### RECORD EXTRACTS
=== Begin Enclosure ===

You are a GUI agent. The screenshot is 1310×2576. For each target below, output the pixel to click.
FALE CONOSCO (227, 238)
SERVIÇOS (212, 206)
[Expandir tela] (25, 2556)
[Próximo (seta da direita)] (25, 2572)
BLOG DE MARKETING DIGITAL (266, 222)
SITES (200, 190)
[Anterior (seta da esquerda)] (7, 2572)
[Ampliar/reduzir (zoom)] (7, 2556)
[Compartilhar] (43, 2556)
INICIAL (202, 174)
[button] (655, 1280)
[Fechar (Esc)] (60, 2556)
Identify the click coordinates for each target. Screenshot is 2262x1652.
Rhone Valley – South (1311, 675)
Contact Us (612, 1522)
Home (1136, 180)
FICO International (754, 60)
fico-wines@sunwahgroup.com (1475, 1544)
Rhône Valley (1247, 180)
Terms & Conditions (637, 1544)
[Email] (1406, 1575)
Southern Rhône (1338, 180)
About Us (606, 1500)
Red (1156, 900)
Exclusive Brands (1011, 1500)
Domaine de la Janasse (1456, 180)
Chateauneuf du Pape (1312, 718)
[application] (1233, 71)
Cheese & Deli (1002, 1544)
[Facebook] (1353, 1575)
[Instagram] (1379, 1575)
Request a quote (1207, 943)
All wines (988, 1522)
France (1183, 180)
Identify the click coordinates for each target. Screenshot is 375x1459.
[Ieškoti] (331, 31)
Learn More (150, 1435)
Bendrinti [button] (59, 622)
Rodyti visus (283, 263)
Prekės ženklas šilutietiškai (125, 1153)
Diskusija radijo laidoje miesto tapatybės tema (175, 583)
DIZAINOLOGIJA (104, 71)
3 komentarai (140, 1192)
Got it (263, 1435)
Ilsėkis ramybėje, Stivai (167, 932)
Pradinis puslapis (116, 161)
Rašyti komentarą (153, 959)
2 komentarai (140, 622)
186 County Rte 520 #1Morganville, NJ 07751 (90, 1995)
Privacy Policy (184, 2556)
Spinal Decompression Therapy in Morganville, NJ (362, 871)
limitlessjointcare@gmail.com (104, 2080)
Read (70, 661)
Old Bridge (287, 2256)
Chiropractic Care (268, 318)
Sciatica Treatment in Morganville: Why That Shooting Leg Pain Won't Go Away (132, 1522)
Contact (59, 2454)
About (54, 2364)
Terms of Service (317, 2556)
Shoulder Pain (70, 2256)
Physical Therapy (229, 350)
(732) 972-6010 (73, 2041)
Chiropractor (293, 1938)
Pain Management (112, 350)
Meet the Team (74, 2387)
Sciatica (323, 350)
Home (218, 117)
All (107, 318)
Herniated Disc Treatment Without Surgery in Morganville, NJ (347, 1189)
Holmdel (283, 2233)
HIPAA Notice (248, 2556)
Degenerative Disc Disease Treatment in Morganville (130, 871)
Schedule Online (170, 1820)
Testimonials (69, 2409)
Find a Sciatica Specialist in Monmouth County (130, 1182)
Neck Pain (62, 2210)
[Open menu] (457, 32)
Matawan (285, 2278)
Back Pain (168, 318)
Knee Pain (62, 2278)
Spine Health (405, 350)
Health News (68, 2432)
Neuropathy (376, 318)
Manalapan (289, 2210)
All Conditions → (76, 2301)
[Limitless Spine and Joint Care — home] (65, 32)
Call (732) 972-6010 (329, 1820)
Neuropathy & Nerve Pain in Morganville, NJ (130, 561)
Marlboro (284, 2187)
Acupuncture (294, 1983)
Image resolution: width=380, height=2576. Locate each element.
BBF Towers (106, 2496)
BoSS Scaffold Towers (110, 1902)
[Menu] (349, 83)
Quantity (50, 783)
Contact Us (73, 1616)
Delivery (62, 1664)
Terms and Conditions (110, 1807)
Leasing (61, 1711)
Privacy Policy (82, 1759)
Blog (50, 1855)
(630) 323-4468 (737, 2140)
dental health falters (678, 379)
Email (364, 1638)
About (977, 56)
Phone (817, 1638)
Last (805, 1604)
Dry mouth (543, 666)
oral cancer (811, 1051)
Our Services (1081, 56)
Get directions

=== End Enclosure ===

### PROBLEM DETAILS
Could you transcribe the records in full, exactly?

### EXPECTED ANSWER
You are a GUI agent. The screenshot is 1310×2576. For each target below, output the pixel to click.
FALE CONOSCO (227, 238)
SERVIÇOS (212, 206)
[Expandir tela] (25, 2556)
[Próximo (seta da direita)] (25, 2572)
BLOG DE MARKETING DIGITAL (266, 222)
SITES (200, 190)
[Anterior (seta da esquerda)] (7, 2572)
[Ampliar/reduzir (zoom)] (7, 2556)
[Compartilhar] (43, 2556)
INICIAL (202, 174)
[button] (655, 1280)
[Fechar (Esc)] (60, 2556)
Identify the click coordinates for each target. Screenshot is 2262x1652.
Rhone Valley – South (1311, 675)
Contact Us (612, 1522)
Home (1136, 180)
FICO International (754, 60)
fico-wines@sunwahgroup.com (1475, 1544)
Rhône Valley (1247, 180)
Terms & Conditions (637, 1544)
[Email] (1406, 1575)
Southern Rhône (1338, 180)
About Us (606, 1500)
Red (1156, 900)
Exclusive Brands (1011, 1500)
Domaine de la Janasse (1456, 180)
Chateauneuf du Pape (1312, 718)
[application] (1233, 71)
Cheese & Deli (1002, 1544)
[Facebook] (1353, 1575)
[Instagram] (1379, 1575)
Request a quote (1207, 943)
All wines (988, 1522)
France (1183, 180)
Identify the click coordinates for each target. Screenshot is 375x1459.
[Ieškoti] (331, 31)
Learn More (150, 1435)
Bendrinti [button] (59, 622)
Rodyti visus (283, 263)
Prekės ženklas šilutietiškai (125, 1153)
Diskusija radijo laidoje miesto tapatybės tema (175, 583)
DIZAINOLOGIJA (104, 71)
3 komentarai (140, 1192)
Got it (263, 1435)
Ilsėkis ramybėje, Stivai (167, 932)
Pradinis puslapis (116, 161)
Rašyti komentarą (153, 959)
2 komentarai (140, 622)
186 County Rte 520 #1Morganville, NJ 07751 (90, 1995)
Privacy Policy (184, 2556)
Spinal Decompression Therapy in Morganville, NJ (362, 871)
limitlessjointcare@gmail.com (104, 2080)
Read (70, 661)
Old Bridge (287, 2256)
Chiropractic Care (268, 318)
Sciatica Treatment in Morganville: Why That Shooting Leg Pain Won't Go Away (132, 1522)
Contact (59, 2454)
About (54, 2364)
Terms of Service (317, 2556)
Shoulder Pain (70, 2256)
Physical Therapy (229, 350)
(732) 972-6010 (73, 2041)
Chiropractor (293, 1938)
Pain Management (112, 350)
Meet the Team (74, 2387)
Sciatica (323, 350)
Home (218, 117)
All (107, 318)
Herniated Disc Treatment Without Surgery in Morganville, NJ (347, 1189)
Holmdel (283, 2233)
HIPAA Notice (248, 2556)
Degenerative Disc Disease Treatment in Morganville (130, 871)
Schedule Online (170, 1820)
Testimonials (69, 2409)
Find a Sciatica Specialist in Monmouth County (130, 1182)
Neck Pain (62, 2210)
[Open menu] (457, 32)
Matawan (285, 2278)
Back Pain (168, 318)
Knee Pain (62, 2278)
Spine Health (405, 350)
Health News (68, 2432)
Neuropathy (376, 318)
Manalapan (289, 2210)
All Conditions → (76, 2301)
[Limitless Spine and Joint Care — home] (65, 32)
Call (732) 972-6010 (329, 1820)
Neuropathy & Nerve Pain in Morganville, NJ (130, 561)
Marlboro (284, 2187)
Acupuncture (294, 1983)
Image resolution: width=380, height=2576. Locate each element.
BBF Towers (106, 2496)
BoSS Scaffold Towers (110, 1902)
[Menu] (349, 83)
Quantity (50, 783)
Contact Us (73, 1616)
Delivery (62, 1664)
Terms and Conditions (110, 1807)
Leasing (61, 1711)
Privacy Policy (82, 1759)
Blog (50, 1855)
(630) 323-4468 (737, 2140)
dental health falters (678, 379)
Email (364, 1638)
About (977, 56)
Phone (817, 1638)
Last (805, 1604)
Dry mouth (543, 666)
oral cancer (811, 1051)
Our Services (1081, 56)
Get directions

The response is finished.